_What this task involves_.
Report back every line from the entries below in which the word "beside" occurs.

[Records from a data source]
************
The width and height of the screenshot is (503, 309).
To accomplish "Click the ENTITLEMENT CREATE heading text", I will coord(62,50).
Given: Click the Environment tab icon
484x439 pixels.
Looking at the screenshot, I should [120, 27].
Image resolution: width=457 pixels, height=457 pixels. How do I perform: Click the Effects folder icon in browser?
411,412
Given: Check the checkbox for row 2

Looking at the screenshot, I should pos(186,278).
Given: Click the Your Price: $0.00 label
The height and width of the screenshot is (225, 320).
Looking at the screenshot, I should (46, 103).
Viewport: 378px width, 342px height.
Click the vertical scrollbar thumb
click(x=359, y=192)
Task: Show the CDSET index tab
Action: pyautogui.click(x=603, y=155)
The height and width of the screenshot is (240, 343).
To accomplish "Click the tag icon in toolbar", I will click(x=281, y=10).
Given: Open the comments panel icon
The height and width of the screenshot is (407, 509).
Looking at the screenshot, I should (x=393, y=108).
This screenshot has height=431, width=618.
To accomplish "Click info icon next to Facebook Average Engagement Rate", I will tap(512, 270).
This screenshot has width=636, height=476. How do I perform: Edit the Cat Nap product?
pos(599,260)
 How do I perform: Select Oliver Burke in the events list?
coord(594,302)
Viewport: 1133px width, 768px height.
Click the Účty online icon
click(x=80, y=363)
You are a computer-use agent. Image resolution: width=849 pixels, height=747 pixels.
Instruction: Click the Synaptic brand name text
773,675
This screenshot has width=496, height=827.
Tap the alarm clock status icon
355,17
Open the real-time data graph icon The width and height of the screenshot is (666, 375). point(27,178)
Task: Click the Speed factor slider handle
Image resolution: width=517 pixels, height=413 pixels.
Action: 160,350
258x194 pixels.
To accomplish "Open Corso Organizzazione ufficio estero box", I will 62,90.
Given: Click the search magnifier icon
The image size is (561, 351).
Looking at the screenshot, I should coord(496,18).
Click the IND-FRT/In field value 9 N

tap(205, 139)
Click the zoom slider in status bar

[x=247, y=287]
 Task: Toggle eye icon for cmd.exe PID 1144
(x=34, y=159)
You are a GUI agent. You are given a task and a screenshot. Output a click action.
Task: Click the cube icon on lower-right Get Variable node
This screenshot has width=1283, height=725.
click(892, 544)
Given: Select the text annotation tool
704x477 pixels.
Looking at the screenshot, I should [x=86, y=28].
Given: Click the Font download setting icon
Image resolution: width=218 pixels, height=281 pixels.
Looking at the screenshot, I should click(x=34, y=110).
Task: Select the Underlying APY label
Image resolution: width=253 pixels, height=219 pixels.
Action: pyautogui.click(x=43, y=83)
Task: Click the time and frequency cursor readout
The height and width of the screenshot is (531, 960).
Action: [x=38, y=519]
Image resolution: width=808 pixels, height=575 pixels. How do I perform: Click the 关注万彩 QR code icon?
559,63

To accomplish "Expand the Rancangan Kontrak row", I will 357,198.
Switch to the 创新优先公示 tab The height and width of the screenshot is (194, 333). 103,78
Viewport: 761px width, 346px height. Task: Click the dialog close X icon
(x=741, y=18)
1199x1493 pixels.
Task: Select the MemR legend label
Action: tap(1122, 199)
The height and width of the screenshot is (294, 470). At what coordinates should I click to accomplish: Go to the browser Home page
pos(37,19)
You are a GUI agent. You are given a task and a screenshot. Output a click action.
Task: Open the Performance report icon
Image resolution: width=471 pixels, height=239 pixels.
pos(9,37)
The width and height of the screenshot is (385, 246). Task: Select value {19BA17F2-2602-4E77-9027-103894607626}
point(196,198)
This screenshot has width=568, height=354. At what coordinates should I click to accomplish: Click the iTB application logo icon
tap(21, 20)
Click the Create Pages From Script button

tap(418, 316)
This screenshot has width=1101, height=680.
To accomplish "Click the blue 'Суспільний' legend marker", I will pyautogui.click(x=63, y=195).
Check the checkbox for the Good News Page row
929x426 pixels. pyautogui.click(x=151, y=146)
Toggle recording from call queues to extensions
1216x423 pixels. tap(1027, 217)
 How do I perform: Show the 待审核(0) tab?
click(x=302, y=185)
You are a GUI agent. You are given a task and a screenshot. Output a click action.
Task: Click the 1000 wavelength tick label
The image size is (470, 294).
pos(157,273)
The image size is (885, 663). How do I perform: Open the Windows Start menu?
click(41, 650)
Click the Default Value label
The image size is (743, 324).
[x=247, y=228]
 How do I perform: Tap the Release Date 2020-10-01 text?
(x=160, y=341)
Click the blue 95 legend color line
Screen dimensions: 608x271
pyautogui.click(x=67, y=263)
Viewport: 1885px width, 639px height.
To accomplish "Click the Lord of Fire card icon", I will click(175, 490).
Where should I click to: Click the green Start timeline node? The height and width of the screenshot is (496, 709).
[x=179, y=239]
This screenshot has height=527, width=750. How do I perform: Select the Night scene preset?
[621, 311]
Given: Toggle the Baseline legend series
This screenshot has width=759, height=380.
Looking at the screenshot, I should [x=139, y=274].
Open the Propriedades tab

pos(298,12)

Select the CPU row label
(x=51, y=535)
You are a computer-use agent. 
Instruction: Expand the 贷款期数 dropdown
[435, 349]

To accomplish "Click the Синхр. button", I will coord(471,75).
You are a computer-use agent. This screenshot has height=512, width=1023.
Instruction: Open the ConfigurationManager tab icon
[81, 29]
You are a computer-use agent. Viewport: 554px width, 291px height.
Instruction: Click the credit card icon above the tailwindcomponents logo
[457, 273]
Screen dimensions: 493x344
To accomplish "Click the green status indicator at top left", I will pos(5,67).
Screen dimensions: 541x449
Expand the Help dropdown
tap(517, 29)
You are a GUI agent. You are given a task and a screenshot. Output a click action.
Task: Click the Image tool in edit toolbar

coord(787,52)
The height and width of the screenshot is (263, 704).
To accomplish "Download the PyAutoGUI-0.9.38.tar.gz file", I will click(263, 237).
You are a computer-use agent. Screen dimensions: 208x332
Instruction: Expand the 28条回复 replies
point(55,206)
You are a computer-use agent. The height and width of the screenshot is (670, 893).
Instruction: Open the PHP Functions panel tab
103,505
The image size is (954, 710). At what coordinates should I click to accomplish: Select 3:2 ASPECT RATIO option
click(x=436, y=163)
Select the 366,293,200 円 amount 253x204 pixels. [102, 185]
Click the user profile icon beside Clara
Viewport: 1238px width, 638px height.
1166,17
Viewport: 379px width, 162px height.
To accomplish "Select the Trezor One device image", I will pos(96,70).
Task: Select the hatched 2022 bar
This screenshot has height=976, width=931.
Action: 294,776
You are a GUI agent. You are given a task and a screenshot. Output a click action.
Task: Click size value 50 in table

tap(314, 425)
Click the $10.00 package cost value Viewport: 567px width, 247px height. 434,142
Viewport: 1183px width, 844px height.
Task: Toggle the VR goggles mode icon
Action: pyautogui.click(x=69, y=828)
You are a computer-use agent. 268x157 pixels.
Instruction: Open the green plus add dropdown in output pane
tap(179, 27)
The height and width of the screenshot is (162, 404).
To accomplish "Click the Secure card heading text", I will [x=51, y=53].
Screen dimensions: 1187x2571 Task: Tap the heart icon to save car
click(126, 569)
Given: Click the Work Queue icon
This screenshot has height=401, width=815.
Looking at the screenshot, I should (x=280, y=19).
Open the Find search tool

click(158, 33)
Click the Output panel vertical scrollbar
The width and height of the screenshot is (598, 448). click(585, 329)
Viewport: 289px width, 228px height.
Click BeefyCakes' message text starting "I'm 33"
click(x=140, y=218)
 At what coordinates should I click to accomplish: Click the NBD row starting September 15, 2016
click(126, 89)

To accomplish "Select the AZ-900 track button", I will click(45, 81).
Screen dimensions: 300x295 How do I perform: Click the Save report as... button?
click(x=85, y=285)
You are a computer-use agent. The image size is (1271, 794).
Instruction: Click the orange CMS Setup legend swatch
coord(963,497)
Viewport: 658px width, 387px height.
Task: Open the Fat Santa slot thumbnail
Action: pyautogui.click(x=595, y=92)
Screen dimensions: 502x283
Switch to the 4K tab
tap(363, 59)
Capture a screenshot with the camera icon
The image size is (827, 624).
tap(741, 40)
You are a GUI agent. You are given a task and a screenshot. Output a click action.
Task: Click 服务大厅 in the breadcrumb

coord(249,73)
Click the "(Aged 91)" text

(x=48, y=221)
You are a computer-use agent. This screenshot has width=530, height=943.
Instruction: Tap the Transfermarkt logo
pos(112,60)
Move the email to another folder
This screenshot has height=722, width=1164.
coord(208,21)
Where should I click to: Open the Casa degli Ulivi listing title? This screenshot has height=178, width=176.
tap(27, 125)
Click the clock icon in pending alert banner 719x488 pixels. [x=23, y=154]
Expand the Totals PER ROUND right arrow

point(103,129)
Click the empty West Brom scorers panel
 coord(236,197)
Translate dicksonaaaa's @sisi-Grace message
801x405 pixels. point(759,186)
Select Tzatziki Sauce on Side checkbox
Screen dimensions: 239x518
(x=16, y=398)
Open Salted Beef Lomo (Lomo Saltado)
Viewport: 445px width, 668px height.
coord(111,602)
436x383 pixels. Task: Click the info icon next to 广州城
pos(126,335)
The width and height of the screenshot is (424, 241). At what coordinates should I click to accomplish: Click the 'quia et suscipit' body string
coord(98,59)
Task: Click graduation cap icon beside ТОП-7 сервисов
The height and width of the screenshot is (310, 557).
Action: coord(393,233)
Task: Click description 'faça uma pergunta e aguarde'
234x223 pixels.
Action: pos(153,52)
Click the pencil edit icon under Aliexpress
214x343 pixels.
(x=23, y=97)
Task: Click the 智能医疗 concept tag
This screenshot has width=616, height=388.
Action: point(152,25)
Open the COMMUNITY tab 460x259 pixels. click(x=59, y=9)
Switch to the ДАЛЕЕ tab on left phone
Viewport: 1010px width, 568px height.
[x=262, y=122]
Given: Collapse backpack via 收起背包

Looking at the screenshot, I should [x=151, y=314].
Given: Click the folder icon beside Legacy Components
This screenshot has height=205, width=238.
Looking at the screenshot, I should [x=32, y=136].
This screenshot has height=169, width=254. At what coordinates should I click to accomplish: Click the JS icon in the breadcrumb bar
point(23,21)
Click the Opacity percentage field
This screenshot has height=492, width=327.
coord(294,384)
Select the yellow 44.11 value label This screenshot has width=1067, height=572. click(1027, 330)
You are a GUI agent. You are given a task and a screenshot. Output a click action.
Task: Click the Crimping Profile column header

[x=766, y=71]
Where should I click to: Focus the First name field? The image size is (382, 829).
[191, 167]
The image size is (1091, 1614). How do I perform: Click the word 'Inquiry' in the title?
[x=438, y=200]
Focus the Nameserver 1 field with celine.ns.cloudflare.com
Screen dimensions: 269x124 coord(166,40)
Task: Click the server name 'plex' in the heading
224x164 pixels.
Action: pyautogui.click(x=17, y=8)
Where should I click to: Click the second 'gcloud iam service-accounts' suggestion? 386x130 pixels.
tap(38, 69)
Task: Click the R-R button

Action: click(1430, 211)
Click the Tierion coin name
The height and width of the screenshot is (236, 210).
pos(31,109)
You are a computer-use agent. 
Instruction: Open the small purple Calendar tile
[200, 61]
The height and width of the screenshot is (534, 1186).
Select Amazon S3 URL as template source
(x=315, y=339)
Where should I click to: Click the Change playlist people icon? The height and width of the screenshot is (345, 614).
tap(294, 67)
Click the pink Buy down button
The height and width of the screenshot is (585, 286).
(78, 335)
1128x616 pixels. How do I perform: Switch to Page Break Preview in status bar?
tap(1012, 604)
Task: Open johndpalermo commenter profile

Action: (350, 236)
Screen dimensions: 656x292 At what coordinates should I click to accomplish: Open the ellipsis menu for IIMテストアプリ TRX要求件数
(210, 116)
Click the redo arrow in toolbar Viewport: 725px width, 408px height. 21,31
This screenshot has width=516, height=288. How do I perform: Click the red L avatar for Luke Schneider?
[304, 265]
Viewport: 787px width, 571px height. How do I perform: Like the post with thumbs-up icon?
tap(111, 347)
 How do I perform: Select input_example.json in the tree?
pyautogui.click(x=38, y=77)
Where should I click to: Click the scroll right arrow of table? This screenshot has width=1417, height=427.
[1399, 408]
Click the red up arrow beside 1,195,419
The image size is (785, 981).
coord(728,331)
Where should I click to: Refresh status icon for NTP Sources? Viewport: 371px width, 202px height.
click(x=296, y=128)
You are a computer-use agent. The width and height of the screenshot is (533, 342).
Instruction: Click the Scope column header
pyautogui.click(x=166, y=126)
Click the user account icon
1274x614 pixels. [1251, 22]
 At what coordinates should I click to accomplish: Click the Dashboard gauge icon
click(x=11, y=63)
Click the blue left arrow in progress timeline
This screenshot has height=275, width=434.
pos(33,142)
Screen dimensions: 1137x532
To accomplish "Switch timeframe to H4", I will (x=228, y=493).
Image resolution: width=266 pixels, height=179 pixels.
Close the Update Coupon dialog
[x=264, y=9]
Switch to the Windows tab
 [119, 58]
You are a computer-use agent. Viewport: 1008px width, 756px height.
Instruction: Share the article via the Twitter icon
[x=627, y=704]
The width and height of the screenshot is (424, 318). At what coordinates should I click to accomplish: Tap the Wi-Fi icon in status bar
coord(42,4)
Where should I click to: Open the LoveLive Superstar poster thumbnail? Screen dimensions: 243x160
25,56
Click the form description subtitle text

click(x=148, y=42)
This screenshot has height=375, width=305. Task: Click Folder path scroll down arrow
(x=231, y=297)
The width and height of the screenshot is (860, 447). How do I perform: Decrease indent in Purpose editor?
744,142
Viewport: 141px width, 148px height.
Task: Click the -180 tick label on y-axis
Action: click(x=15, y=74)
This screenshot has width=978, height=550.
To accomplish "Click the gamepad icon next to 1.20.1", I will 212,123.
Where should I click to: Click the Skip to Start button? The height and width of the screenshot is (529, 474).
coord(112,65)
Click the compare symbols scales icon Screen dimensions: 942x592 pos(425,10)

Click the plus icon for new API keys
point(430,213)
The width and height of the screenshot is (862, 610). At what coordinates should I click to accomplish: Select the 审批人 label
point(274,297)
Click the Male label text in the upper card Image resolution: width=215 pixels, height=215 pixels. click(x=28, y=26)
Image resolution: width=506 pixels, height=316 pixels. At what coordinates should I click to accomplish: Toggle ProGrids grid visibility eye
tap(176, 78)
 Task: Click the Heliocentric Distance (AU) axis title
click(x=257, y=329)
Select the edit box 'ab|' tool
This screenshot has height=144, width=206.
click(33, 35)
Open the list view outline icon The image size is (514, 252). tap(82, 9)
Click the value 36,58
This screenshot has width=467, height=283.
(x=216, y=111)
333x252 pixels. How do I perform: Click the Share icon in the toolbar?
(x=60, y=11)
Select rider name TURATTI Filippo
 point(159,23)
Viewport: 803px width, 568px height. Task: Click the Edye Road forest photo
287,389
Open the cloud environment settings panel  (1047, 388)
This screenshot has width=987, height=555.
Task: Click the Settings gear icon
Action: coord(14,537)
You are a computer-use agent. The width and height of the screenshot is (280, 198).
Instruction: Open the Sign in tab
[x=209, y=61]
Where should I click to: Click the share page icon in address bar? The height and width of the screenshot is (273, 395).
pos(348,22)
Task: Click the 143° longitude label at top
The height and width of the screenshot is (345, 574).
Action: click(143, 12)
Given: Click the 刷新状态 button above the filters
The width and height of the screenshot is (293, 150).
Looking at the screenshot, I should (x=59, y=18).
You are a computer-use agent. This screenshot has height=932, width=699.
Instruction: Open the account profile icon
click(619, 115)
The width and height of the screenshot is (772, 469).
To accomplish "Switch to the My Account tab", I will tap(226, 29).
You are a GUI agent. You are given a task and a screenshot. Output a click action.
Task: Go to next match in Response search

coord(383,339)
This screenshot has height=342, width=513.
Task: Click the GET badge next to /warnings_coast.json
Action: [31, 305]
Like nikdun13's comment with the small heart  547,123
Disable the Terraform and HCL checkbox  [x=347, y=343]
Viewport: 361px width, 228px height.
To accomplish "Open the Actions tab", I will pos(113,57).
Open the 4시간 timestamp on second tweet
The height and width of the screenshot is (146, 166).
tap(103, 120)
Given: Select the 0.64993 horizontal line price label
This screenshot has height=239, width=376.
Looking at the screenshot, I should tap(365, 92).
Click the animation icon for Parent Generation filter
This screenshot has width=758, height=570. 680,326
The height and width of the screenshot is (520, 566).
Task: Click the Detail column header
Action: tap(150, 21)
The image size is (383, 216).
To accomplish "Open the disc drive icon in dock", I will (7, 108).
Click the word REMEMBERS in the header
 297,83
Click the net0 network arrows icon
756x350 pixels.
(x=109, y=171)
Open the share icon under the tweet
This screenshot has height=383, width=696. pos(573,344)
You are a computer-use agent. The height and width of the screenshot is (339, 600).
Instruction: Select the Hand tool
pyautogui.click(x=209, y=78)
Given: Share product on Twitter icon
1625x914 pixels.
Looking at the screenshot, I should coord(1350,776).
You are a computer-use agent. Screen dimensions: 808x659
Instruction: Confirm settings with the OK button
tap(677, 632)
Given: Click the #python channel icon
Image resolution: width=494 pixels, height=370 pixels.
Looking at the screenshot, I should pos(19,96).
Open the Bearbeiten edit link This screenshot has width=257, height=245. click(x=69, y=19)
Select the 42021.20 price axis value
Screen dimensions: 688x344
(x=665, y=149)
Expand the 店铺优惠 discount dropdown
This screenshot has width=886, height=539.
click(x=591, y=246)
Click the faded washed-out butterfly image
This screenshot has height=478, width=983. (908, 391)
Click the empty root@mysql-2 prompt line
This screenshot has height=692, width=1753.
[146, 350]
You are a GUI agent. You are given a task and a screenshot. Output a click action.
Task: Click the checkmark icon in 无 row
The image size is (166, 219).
************
_Answer_.
Click the user profile icon beside Clara
Task: Click graduation cap icon beside ТОП-7 сервисов
Given: Click the folder icon beside Legacy Components
Click the red up arrow beside 1,195,419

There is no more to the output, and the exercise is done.